= PROVIDED MATERIAL =
* * * *
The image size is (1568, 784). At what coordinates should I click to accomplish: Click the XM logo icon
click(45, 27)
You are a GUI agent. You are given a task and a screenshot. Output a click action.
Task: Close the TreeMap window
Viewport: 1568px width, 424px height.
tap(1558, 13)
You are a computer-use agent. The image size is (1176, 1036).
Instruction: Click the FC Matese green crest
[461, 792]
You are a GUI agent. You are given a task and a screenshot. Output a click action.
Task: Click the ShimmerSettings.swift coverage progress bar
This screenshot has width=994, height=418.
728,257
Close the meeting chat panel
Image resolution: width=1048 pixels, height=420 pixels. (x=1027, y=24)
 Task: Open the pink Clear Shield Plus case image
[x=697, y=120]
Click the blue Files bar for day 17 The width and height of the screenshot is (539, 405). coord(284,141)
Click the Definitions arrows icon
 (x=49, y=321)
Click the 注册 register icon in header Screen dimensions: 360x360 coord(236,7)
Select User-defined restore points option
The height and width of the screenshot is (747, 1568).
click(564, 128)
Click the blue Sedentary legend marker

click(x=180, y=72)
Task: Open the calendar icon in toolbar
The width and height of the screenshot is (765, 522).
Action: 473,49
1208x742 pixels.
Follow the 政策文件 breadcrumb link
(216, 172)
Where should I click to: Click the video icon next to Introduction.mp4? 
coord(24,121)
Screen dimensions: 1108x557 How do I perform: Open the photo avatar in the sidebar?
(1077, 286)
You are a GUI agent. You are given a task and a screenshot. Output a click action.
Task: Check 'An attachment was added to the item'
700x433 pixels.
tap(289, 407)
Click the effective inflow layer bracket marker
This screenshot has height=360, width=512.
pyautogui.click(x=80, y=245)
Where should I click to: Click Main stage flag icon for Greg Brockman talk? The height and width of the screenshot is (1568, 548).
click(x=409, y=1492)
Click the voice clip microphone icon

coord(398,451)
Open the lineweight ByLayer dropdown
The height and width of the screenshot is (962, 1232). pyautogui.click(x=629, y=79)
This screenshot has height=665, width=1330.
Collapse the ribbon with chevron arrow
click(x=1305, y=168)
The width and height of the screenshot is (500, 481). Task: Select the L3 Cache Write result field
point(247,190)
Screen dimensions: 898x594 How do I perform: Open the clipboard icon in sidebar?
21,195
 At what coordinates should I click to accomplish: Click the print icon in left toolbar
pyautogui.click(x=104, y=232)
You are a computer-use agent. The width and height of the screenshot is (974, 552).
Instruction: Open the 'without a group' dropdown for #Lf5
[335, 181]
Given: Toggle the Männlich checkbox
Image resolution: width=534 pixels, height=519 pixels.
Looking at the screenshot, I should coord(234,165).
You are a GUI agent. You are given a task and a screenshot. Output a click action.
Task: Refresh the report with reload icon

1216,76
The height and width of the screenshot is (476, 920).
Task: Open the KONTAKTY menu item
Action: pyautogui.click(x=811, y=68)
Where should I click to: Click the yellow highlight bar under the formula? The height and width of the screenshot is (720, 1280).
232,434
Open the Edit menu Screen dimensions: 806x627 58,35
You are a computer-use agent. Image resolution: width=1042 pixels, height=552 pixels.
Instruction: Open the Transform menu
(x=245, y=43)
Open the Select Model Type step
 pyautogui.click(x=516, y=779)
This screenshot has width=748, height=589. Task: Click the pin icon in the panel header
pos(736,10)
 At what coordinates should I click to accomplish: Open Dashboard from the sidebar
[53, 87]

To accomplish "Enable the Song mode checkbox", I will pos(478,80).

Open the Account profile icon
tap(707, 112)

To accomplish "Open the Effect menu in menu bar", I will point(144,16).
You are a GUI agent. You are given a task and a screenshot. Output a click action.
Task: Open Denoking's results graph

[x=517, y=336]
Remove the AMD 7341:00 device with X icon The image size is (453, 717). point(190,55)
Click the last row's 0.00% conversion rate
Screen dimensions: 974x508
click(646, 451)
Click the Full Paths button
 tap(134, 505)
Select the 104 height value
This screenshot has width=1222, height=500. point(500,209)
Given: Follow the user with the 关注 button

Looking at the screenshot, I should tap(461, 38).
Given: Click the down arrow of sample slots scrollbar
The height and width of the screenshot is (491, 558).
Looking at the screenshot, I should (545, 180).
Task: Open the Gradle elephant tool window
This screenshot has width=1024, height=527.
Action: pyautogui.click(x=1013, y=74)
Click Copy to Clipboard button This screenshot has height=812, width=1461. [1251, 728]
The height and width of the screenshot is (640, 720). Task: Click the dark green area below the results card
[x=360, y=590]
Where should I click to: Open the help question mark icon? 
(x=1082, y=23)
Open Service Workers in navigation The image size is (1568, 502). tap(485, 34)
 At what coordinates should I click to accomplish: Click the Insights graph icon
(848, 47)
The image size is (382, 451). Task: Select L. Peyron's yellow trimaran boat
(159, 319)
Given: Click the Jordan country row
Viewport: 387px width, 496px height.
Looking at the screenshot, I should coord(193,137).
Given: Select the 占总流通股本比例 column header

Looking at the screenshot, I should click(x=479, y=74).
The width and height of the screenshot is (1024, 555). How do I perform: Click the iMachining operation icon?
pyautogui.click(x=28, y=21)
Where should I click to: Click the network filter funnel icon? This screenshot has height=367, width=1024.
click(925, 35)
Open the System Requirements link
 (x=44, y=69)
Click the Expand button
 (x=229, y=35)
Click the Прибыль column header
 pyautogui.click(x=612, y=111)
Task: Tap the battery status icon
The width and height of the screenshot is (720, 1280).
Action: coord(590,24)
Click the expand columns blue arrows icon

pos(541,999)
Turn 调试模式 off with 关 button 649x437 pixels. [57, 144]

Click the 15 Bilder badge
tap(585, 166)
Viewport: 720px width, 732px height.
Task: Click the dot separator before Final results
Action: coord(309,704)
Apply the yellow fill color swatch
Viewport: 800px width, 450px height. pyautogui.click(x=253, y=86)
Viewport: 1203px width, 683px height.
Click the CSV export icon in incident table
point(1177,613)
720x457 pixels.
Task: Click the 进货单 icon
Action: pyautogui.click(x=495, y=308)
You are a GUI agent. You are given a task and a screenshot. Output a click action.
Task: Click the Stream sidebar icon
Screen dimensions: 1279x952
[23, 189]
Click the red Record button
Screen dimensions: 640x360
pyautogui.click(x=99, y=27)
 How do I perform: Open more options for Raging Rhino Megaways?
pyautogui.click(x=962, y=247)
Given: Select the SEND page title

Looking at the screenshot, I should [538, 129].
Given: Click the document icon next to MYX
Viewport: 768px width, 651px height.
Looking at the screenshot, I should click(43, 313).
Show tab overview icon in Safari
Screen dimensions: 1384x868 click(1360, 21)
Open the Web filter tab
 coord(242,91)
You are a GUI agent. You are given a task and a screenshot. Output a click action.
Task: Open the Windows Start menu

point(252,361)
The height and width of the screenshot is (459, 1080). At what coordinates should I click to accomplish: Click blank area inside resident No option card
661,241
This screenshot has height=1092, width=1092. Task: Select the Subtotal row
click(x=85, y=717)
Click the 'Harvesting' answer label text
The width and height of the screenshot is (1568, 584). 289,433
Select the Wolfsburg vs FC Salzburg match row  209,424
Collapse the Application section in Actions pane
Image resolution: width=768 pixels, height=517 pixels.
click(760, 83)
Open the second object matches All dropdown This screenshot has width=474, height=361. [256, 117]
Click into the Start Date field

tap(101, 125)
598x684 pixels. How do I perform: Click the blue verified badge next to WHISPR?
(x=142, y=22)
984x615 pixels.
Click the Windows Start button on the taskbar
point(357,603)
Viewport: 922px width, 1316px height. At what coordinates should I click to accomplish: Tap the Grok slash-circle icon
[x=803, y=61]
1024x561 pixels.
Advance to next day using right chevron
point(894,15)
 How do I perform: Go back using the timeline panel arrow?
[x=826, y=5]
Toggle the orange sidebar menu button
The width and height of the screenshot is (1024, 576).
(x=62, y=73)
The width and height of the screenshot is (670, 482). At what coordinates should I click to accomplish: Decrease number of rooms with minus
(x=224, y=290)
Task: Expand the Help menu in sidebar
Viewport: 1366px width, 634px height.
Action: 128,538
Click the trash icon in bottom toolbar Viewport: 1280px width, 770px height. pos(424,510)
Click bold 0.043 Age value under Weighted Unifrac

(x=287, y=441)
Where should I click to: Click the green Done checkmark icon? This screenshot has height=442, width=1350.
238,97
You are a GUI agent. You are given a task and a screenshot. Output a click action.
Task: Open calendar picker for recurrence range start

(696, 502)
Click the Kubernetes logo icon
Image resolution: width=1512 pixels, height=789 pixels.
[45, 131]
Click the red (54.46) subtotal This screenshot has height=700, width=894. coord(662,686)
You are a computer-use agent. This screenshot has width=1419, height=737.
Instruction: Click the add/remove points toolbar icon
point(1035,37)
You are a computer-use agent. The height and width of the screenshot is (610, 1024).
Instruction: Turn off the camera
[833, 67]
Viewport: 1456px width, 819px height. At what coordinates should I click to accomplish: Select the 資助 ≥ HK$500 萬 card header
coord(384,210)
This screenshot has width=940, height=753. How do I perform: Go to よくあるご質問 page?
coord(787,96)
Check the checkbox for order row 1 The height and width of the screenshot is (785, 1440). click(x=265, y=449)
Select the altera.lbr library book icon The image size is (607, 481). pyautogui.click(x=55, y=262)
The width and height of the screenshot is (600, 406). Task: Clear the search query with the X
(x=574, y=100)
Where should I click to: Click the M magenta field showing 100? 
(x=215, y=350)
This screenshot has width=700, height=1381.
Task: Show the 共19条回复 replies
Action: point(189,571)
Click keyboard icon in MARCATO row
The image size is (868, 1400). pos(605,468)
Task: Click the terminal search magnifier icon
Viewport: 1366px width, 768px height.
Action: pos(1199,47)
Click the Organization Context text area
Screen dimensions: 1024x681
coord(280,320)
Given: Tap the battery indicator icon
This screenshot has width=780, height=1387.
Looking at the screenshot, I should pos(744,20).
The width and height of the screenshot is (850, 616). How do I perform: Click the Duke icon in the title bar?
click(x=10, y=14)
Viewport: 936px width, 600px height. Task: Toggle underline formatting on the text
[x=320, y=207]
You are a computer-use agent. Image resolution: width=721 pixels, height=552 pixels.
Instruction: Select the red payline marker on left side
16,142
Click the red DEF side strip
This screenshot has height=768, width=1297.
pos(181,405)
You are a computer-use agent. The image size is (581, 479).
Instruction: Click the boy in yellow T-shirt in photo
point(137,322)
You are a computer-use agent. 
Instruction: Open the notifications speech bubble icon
* * * *
= EXERCISE INSTRUCTIONS =
Using the entries above, state the number of lines that include "will". Add nothing else.

= ANSWER =
2